Étant donné que c'est pour mettre un OpenVPN dessus, les performances sont juste horribles...

J'ai trouvé quelques infos à ce sujet mais rien de bien concluant pour le moment :/

Une fois de plus je compte sur votre aide pour m'aider à résoudre ce schmilblik  :Smile: 

Voici quelques informations au sujet du dédié et du réseau :

 *Quote:*   

> # lspci
> 
> 00:00.0 Host bridge: Intel Corporation Xeon E3-1200 v2/Ivy Bridge DRAM Controller (rev 09)
> 
> 00:01.0 PCI bridge: Intel Corporation Xeon E3-1200 v2/3rd Gen Core processor PCI Express Root Port (rev 09)
> ...

 

 *Quote:*   

> # ifconfig
> 
> eth0: flags=4163<UP,BROADCAST,RUNNING,MULTICAST>  mtu 1500
> 
>         ether d4:ae:52:c8:b1:cf  txqueuelen 1000  (Ethernet)
> ...

 

 *Quote:*   

>  # ethtool -k eth0
> 
> Features for eth0:
> 
> rx-checksumming: on
> ...

 

 *Quote:*   

> # ethtool -c eth0
> 
> Coalesce parameters for eth0:
> 
> Adaptive RX: off  TX: off
> ...

 

 *Quote:*   

> # ethtool -g eth0
> 
> Ring parameters for eth0:
> 
> Pre-set maximums:
> ...

 

----------

## StinGer_Uesugi

Heuu juste une question.

Est-ce que ta machine qui fait office de serveur VPN est NATée ? Si c'est le cas, tes clients VPN ont un double NAT à traverser : celui du serveur, puis celui de la passerelle qui relie le serveur VPN à Internet. Typiquement, cela arrive quand c'est une "box" ou une passerelle qui te donne l'accès à Internet et pas un simple modem piloté par le serveur. En gros, quand tu as :

```
client VPN ---> serveur VPN ---> gateway ---> Internet
```

Si tu es dans ce cas, ce qu'il se passe c'est que le double NATage rajoute trop d'overhead dans les paquets réseau, qui dépassent donc le MTU. D'où le drop (à mon avis).
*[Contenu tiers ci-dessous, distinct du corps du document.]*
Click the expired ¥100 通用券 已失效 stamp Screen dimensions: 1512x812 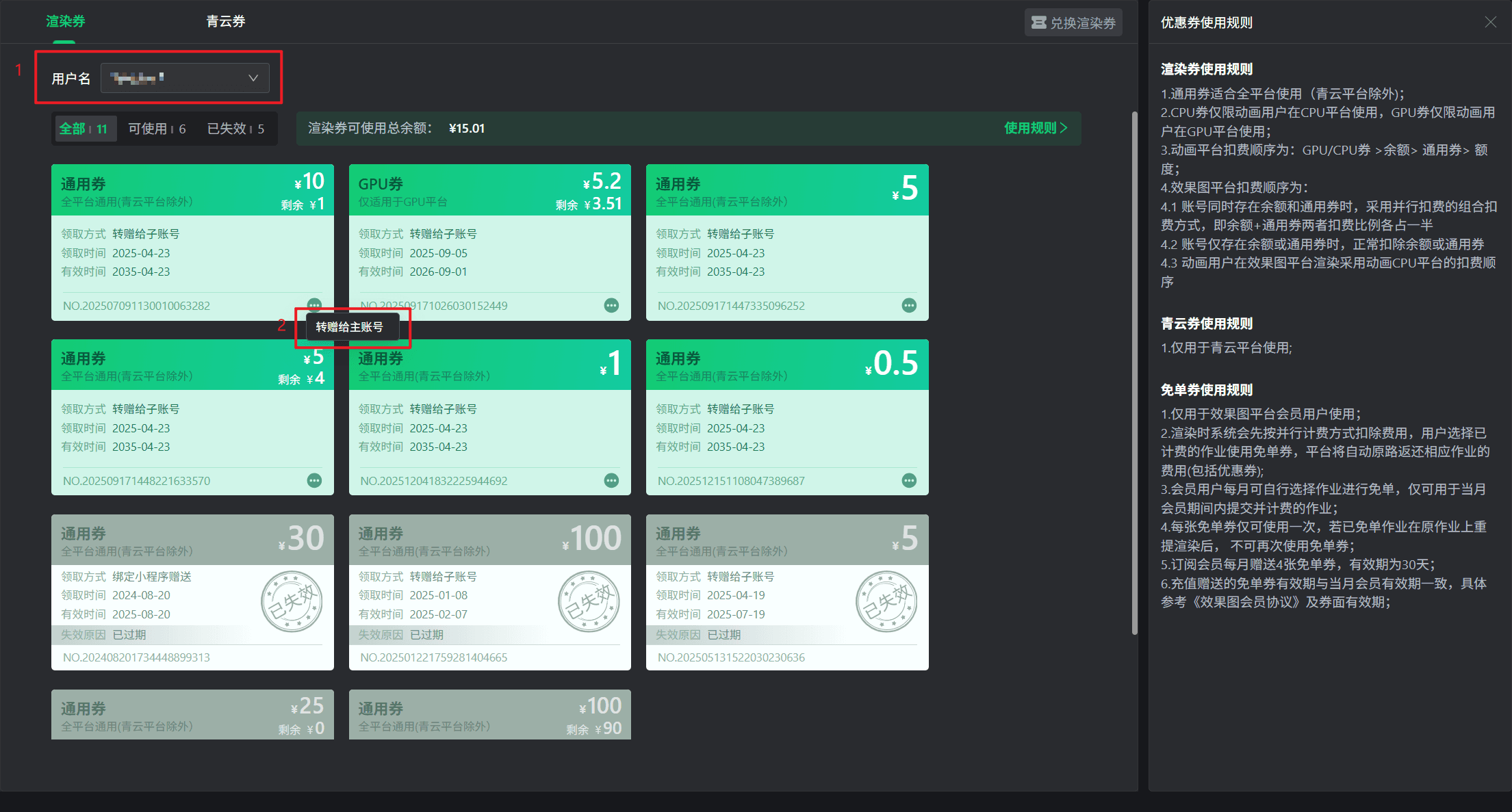(589, 602)
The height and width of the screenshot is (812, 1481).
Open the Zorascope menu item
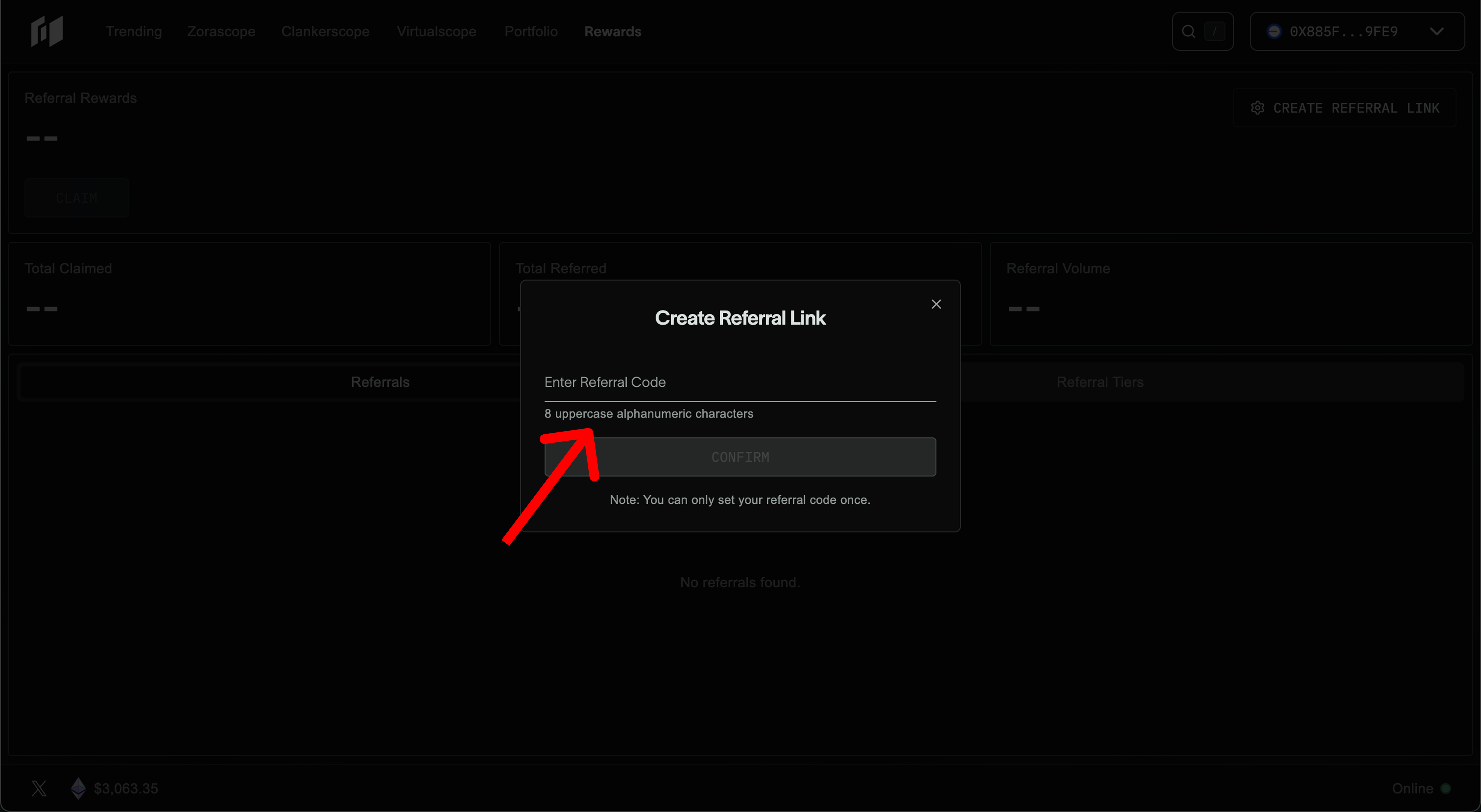pos(221,32)
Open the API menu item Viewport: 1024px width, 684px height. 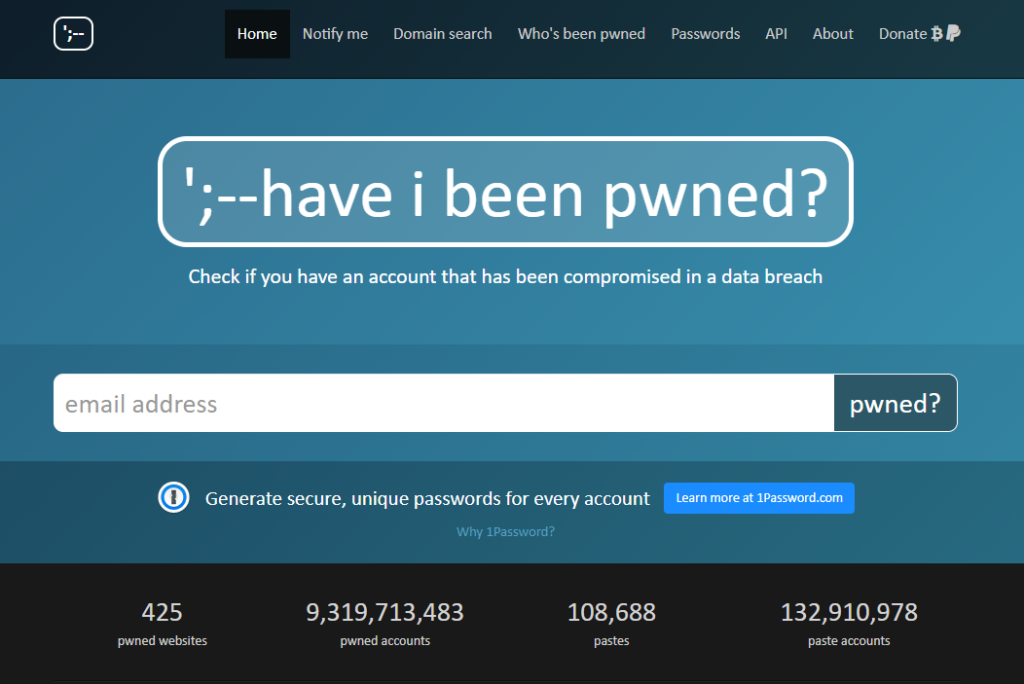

Pour résoudre ce problème, il faut faire du traversial NAT (NAT-T) et diminuer le MTU sur le serveur VPN. On trouve des tutos et des explications sur le pourquoi/comment de tout ça.

Maintenant, si les paquets qui n'ont rien à voir avec le VPN sont perdus (genre en désactivant le VPN et en naviguant simplement sur Internet), tout ce que je viens de dire ne sert à rien et le problème vient d'ailleurs...

----------

## Mythy

Merci pour ton aide et ta réponse rapide  :Wink: 

En faite il 'agit d'une dedibox de chez SAS Online donc il n'y a pas de soucis du genre je pense

J'ai déjà 2 serveurs dédiés chez OVH qui font office de serveur VPN et il n'y a aucun problème avec le même type d'install de Gentoo etc...

La dedibox de chez SAS online (celle qui déconne avec BNX2) a aussi été installé sur le debian proposé par SAS Online, j'y ai ajouté un serveur OpenVPN et ça marche super bien.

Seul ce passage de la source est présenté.